**Data supplied**
----
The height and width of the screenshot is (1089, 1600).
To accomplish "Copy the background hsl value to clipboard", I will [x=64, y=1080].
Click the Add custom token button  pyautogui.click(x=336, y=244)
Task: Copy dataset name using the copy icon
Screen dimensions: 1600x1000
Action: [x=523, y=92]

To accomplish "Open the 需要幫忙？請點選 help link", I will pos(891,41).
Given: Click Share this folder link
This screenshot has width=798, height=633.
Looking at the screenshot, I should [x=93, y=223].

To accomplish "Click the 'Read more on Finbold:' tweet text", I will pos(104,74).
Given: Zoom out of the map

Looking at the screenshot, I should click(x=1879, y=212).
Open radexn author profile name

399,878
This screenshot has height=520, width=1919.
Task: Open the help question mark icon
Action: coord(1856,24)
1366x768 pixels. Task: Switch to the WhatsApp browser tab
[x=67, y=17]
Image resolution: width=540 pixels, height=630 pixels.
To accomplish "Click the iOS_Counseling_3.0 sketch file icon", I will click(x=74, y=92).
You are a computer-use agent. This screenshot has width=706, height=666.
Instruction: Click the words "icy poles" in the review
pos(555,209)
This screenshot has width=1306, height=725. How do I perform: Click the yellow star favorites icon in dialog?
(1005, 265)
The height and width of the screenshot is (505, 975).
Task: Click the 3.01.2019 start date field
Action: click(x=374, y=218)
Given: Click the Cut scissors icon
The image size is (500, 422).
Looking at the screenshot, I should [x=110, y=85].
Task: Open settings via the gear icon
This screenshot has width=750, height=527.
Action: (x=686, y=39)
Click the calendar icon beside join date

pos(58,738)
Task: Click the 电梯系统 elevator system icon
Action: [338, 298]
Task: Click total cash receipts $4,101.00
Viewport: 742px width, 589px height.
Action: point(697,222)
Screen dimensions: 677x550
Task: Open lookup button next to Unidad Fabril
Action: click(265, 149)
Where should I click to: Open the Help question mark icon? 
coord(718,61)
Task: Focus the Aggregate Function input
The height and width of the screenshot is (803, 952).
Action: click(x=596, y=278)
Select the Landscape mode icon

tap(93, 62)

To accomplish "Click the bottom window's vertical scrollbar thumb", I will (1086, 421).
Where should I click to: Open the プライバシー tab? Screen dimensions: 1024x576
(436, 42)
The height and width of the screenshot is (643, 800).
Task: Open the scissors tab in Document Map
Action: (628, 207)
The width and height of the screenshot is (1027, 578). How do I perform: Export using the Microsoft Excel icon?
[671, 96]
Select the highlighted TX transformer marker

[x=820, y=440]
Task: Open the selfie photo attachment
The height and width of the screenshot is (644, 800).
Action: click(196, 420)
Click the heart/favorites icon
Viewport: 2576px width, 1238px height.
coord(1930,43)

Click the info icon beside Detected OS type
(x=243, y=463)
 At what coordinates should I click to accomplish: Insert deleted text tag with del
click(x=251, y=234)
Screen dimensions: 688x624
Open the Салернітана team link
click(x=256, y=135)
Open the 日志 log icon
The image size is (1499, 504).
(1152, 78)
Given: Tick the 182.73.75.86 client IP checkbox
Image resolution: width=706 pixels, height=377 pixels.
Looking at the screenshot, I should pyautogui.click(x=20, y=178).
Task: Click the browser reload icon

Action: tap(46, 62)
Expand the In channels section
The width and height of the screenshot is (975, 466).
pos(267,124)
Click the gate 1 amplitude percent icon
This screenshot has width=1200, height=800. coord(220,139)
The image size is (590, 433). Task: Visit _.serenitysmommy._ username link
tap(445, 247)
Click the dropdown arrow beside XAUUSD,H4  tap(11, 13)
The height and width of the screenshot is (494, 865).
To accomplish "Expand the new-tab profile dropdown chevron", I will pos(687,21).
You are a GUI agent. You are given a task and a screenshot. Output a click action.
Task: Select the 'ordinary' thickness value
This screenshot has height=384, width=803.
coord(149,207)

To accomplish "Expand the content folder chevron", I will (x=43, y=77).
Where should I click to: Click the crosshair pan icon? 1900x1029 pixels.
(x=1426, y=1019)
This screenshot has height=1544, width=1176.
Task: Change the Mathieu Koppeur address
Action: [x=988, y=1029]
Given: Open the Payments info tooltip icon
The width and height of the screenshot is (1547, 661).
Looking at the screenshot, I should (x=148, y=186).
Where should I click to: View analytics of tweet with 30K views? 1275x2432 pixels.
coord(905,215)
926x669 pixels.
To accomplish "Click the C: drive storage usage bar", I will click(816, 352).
----
**Description of the task**
What lines in the data above contain the word "chevron"? Show them all.

**Reply to the exercise**
To accomplish "Expand the new-tab profile dropdown chevron", I will pos(687,21).
To accomplish "Expand the content folder chevron", I will (x=43, y=77).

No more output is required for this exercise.